Files
feedkit/doc.go

114 lines
3.4 KiB
Go

// Package feedkit provides domain-agnostic plumbing for feed-processing daemons.
//
// A feed daemon ingests upstream input, turns it into event.Event values, applies
// optional processing, and emits to sinks.
//
// Conceptual flow:
//
// Collect -> Process (optional stages, including normalize) -> Route -> Emit
//
// In feedkit this maps to:
//
// Collect: sources + scheduler
// Process: pipeline + processors + normalize (optional stage)
// Route: dispatch
// Emit: sinks
// Config: config
//
// feedkit intentionally does not define domain payload schemas or domain-specific
// validation rules. Those belong in each concrete daemon.
//
// Public packages
//
// - config
// YAML config loading/validation (strict decode + domain-agnostic checks).
//
// SourceConfig supports both polling and streaming sources:
//
// - mode: "poll" | "stream" | omitted (auto by driver type)
//
// - every: poll interval (required for mode="poll")
//
// - kinds: optional expected emitted kinds
//
// - kind: legacy singular fallback
//
// - params: driver-specific settings
//
// - event
// Domain-agnostic event envelope (ID, Kind, Source, EmittedAt, Schema, Payload).
//
// - sources
// Source abstractions and source-driver registry.
//
// There are two source interfaces:
//
// - PollSource: Poll(ctx) ([]event.Event, error)
//
// - StreamSource: Run(ctx, out) error
//
// Both share Input{Name()}. A source may emit 0..N events per poll/run step,
// and may emit multiple event kinds.
//
// - scheduler
// Runs one goroutine per job:
//
// - PollSource jobs run on Every (+ jitter)
//
// - StreamSource jobs run continuously
//
// - pipeline
// Processor chain between scheduler and dispatch.
// Processors can transform, drop, or reject events.
//
// - processors
// Generic processor interface and named factory registry for wiring chains.
//
// - normalize
// Concrete pipeline processor for raw->canonical mapping.
// If no normalizer matches, the event passes through unchanged by default.
//
// - dispatch
// Routes events to sinks and isolates slow sinks via per-sink queues/workers.
//
// - sinks
// Sink abstractions + sink registry.
// Built-ins include stdout, NATS, and Postgres. For Postgres, downstream
// code registers table schemas/mappers while feedkit manages DDL, writes,
// and optional prune helpers.
//
// Typical wiring (daemon main.go)
//
// 1. Load config.
// 2. Register source drivers and build sources from config.Sources.

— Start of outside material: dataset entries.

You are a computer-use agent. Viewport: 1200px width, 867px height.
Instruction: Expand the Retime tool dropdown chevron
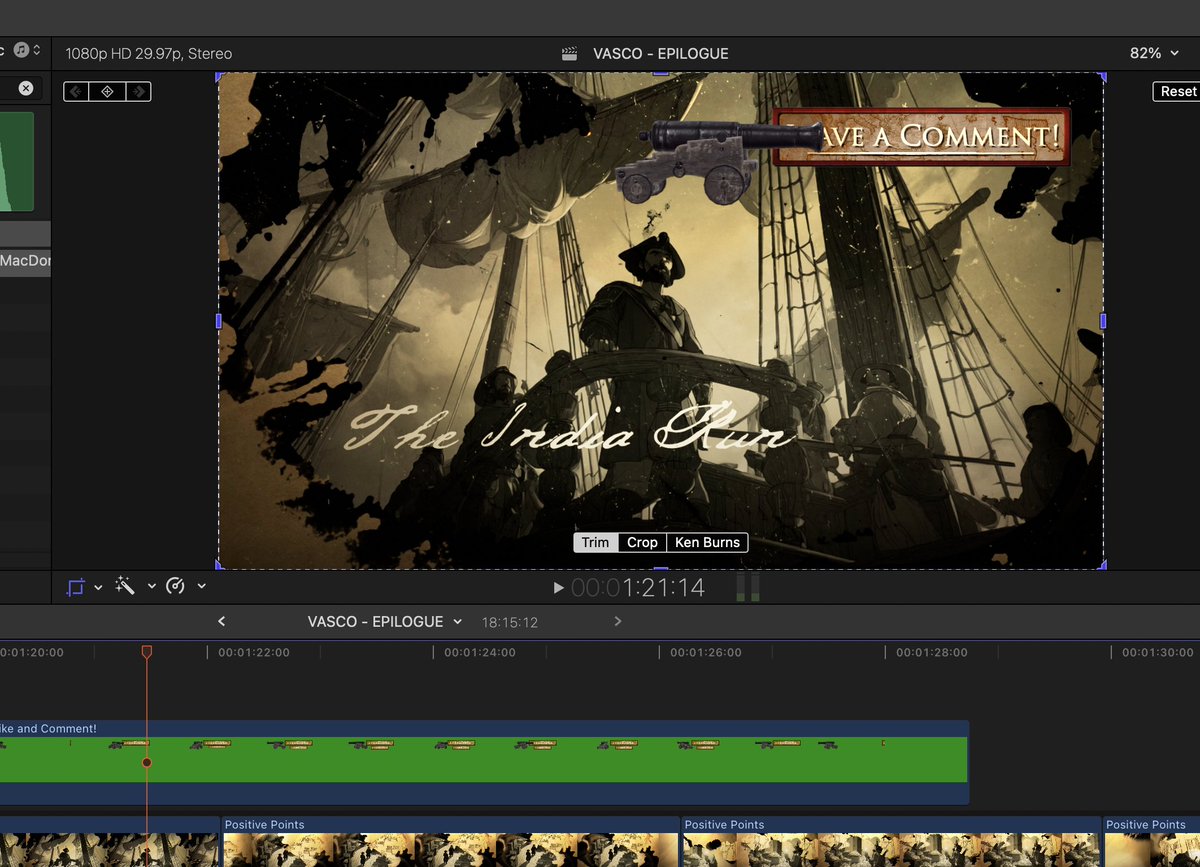[x=199, y=588]
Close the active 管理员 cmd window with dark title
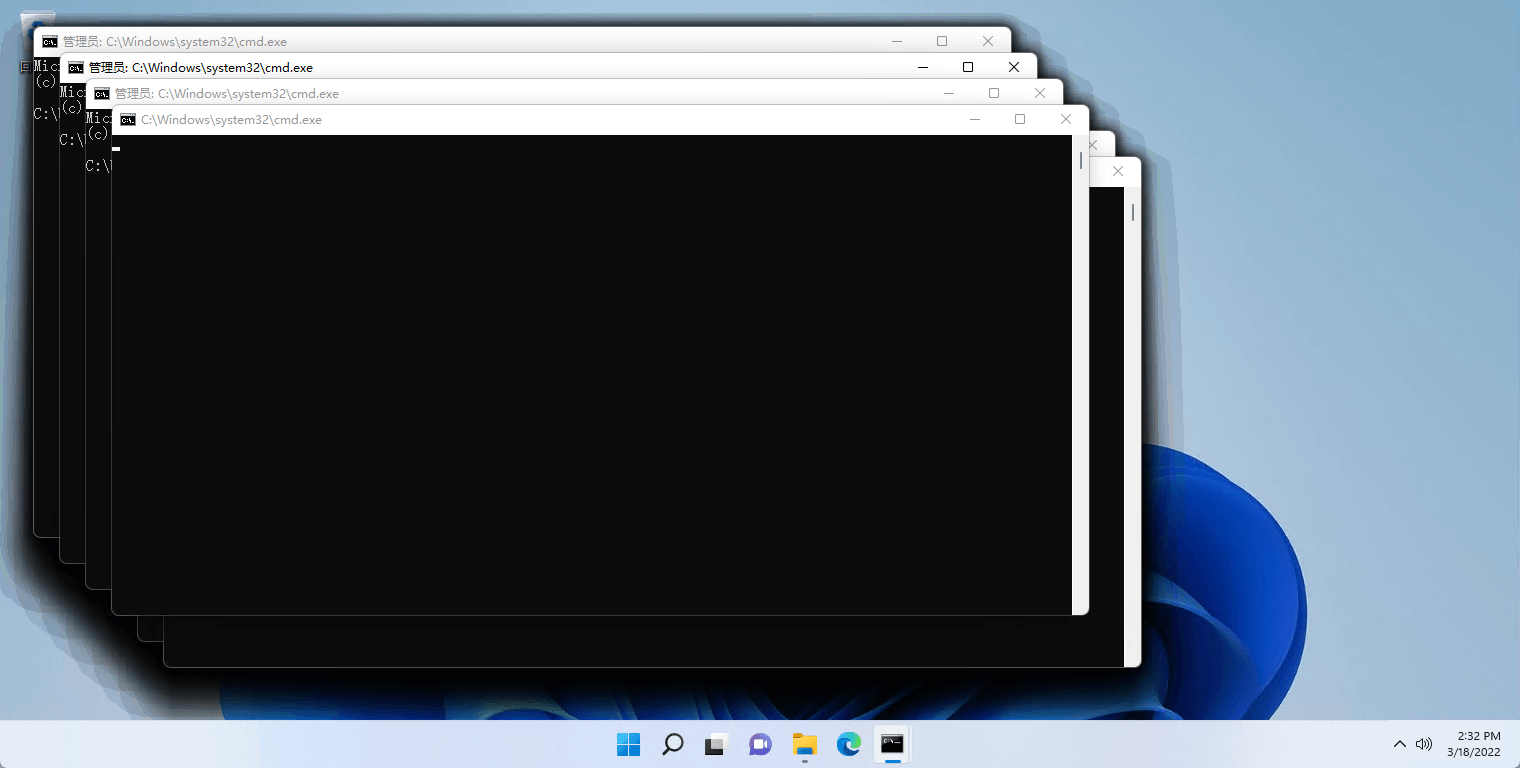Screen dimensions: 1520x768 point(1014,68)
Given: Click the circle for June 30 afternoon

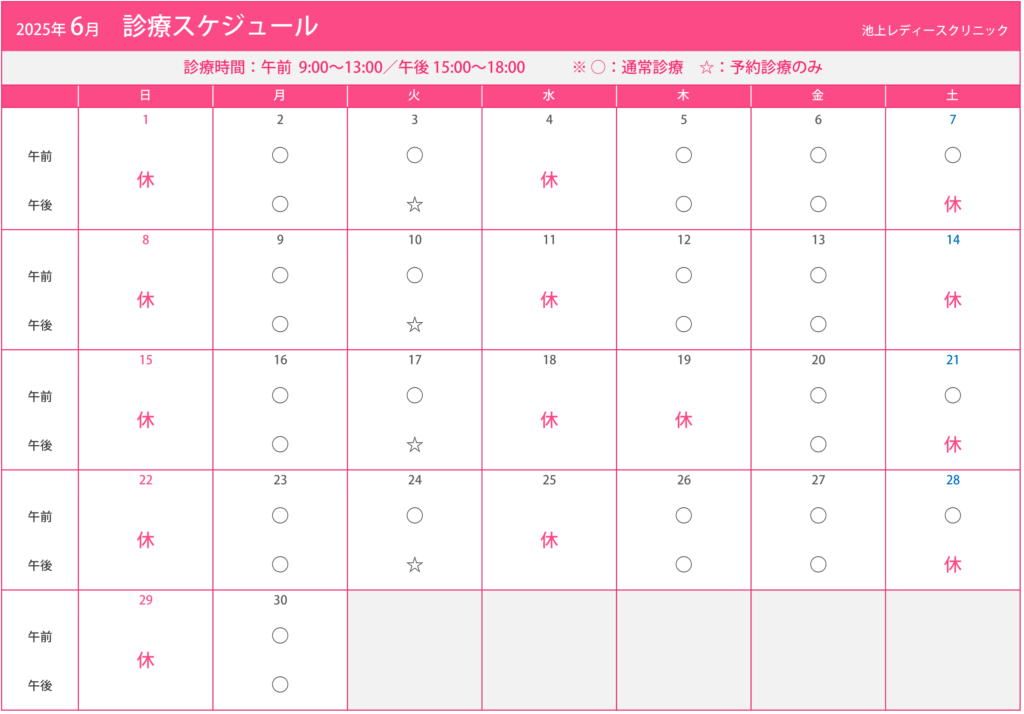Looking at the screenshot, I should coord(280,685).
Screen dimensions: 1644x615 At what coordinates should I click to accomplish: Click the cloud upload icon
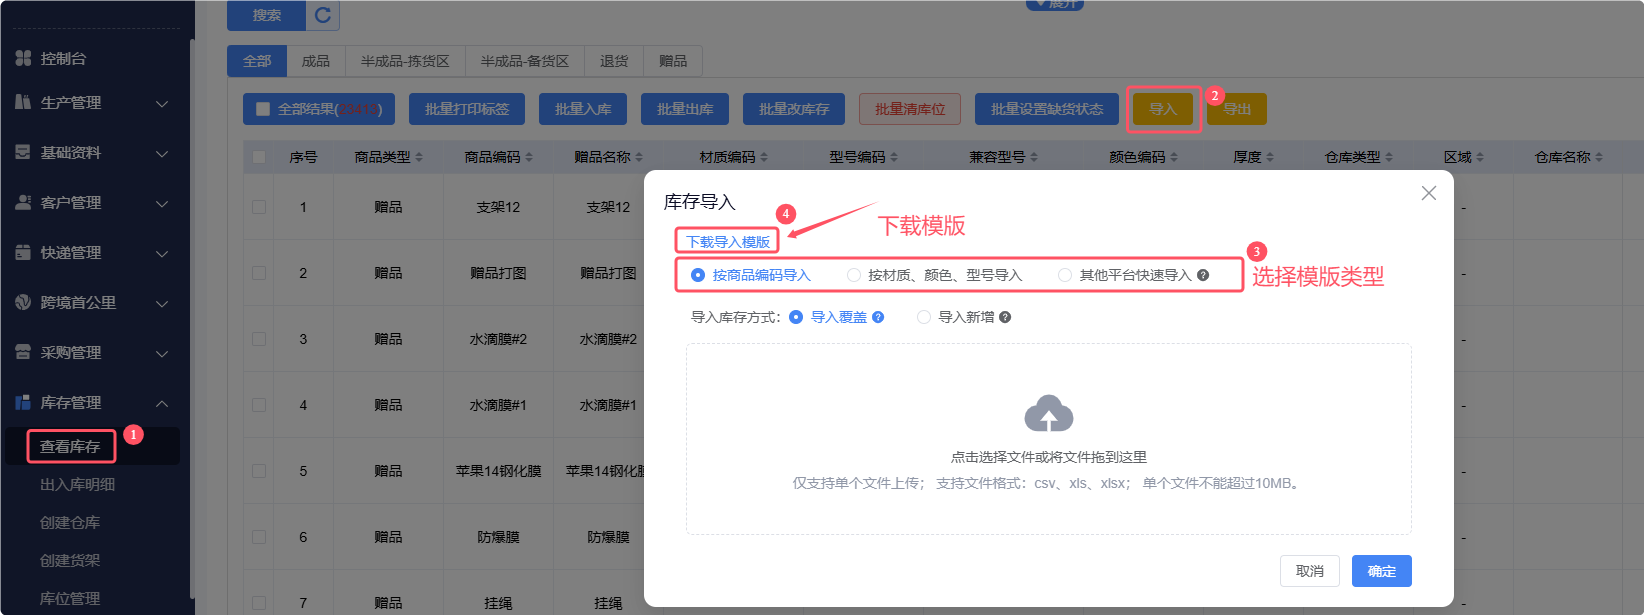[1048, 414]
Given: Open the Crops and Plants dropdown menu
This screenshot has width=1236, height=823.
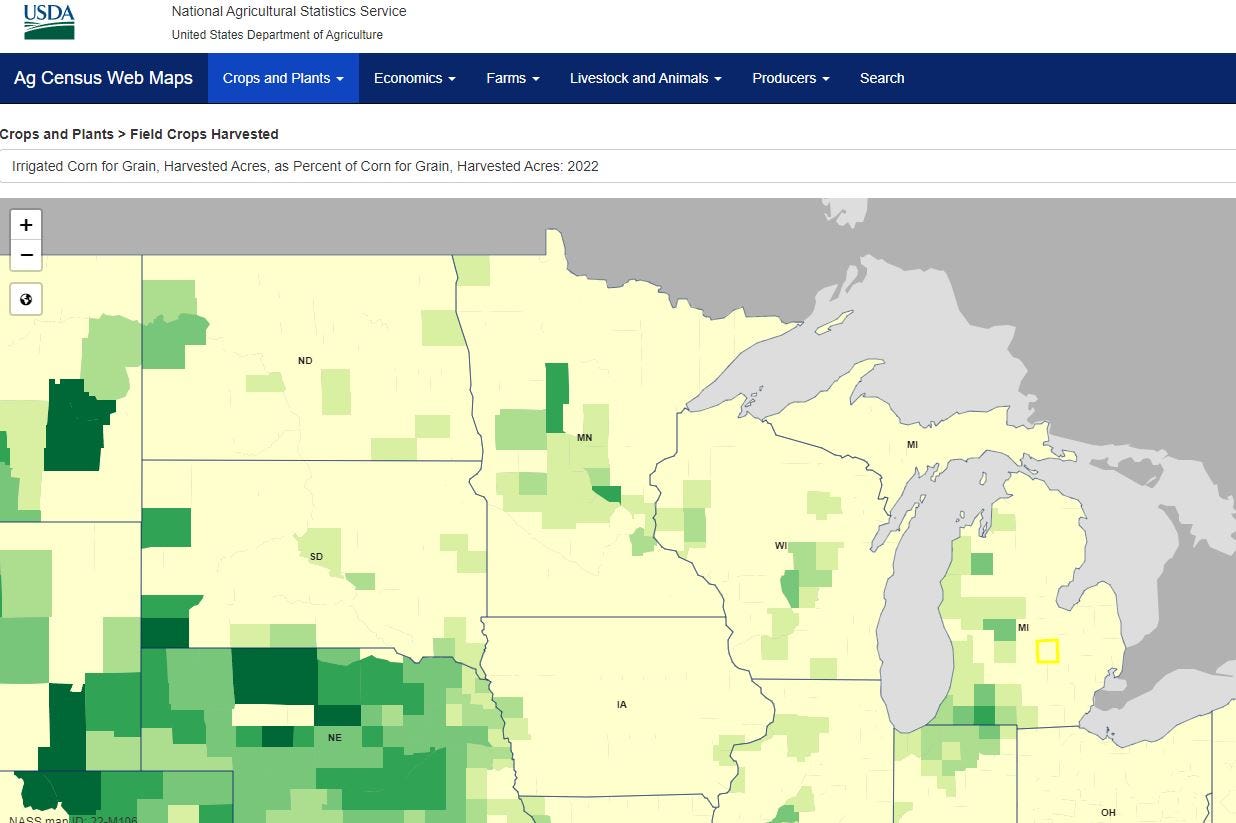Looking at the screenshot, I should tap(283, 78).
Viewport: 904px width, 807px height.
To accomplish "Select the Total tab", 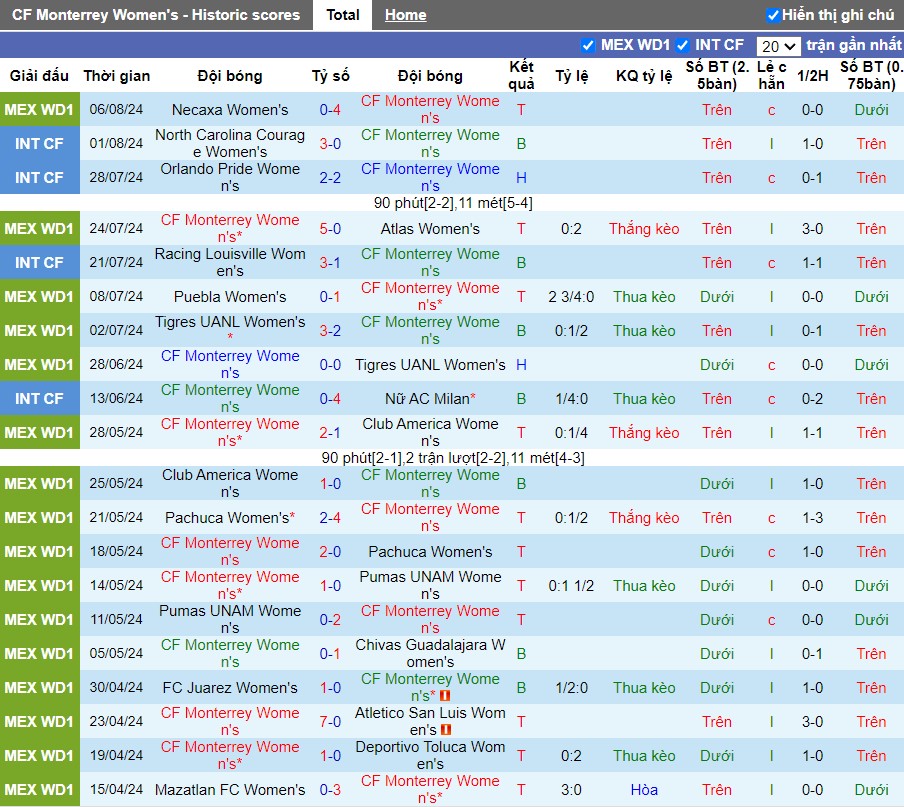I will pyautogui.click(x=342, y=15).
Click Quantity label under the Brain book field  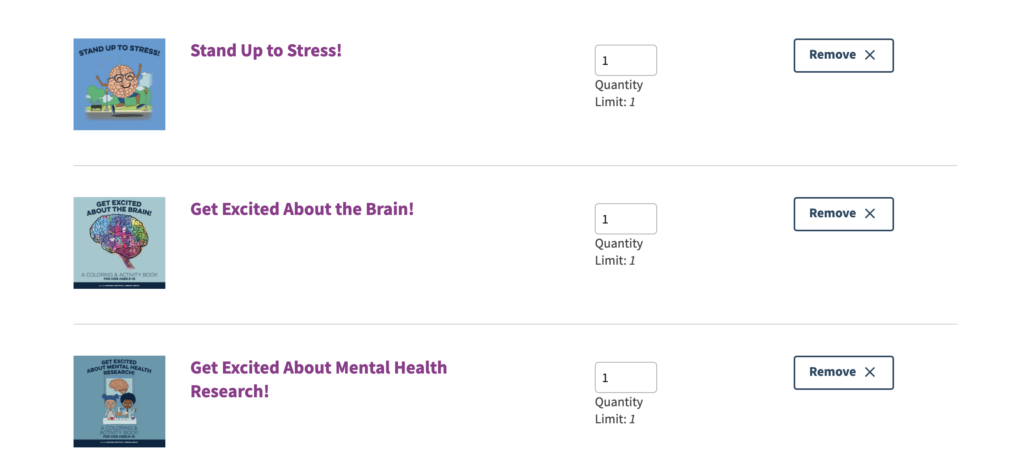click(619, 244)
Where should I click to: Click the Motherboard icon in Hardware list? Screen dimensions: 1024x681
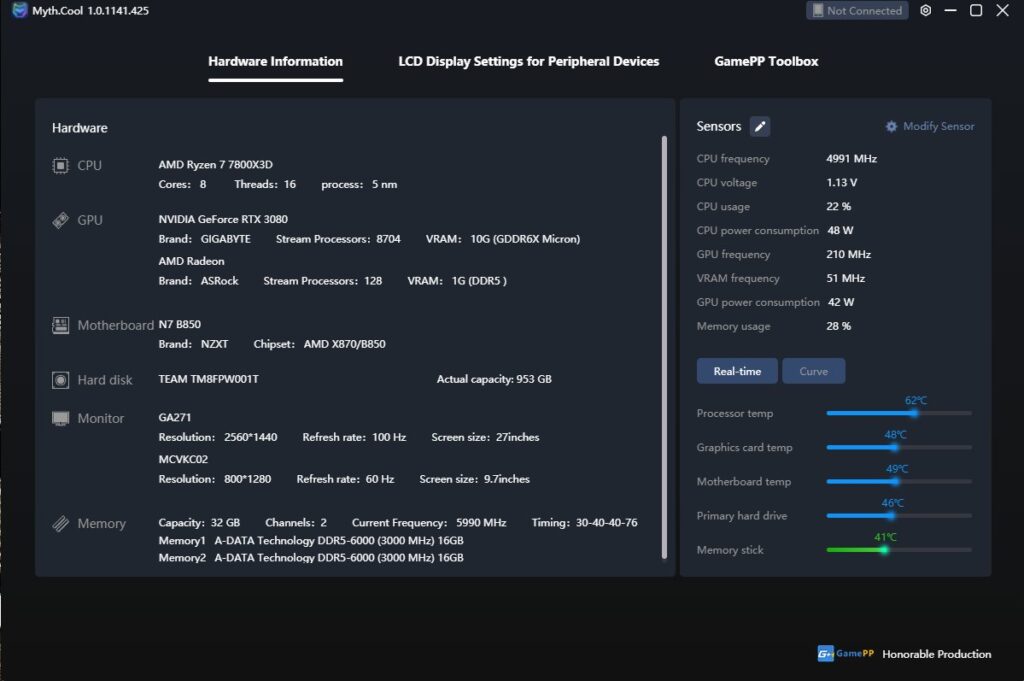pyautogui.click(x=61, y=325)
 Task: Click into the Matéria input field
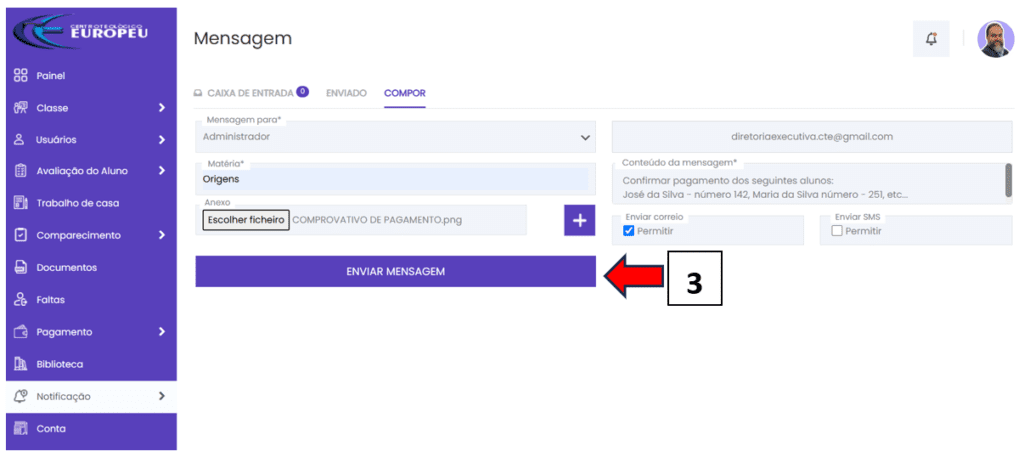394,179
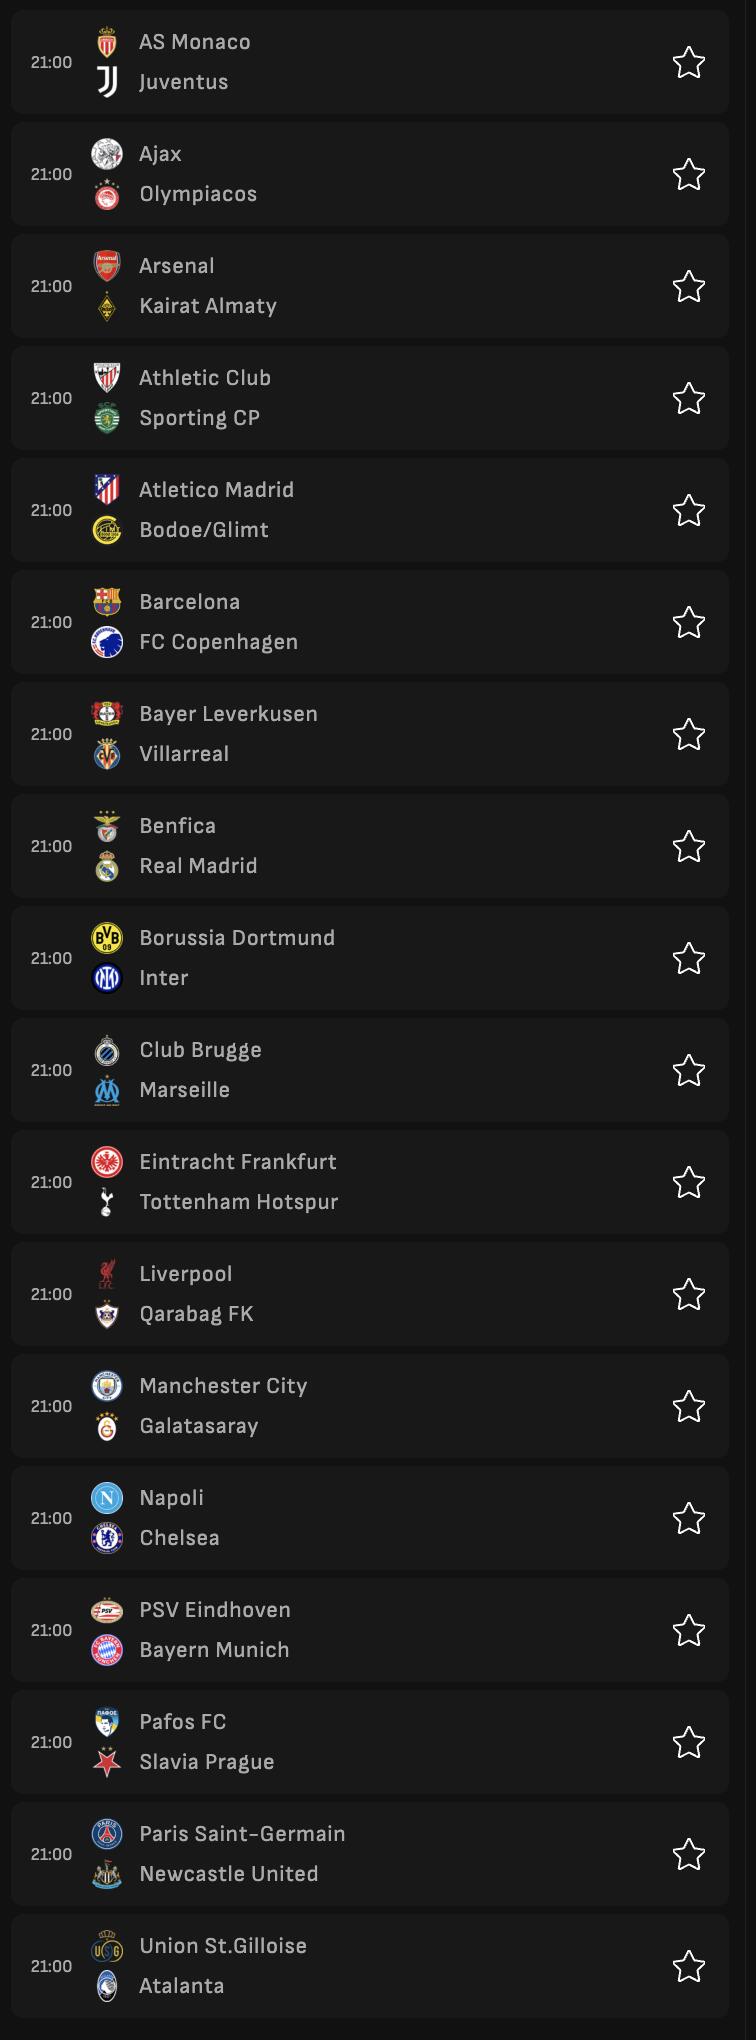Click the AS Monaco club crest

click(x=107, y=42)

// 3. Register sink drivers and build sinks from config.Sinks.
// 4. Compile routes.
// 5. Start scheduler (sources -> bus) and dispatcher (bus -> pipeline -> sinks).
//
// Sketch:
//
// cfg, _ := config.Load("config.yml")
// srcReg := sources.NewRegistry()
// // domain registers poll/stream drivers...
//
// var jobs []scheduler.Job
// for _, sc := range cfg.Sources {
// src, _ := srcReg.BuildInput(sc)
// jobs = append(jobs, scheduler.Job{
// Source: src,
// Every: sc.Every.Duration,
// })
// }
//
// bus := make(chan event.Event, 256)
// s := &scheduler.Scheduler{Jobs: jobs, Out: bus, Logf: logf}
// // start dispatcher similarly...
//
// # Context and cancellation
//
// All blocking work should honor context cancellation:
// - source polling/streaming I/O
// - sink consumption
// - any expensive processor work
package feedkit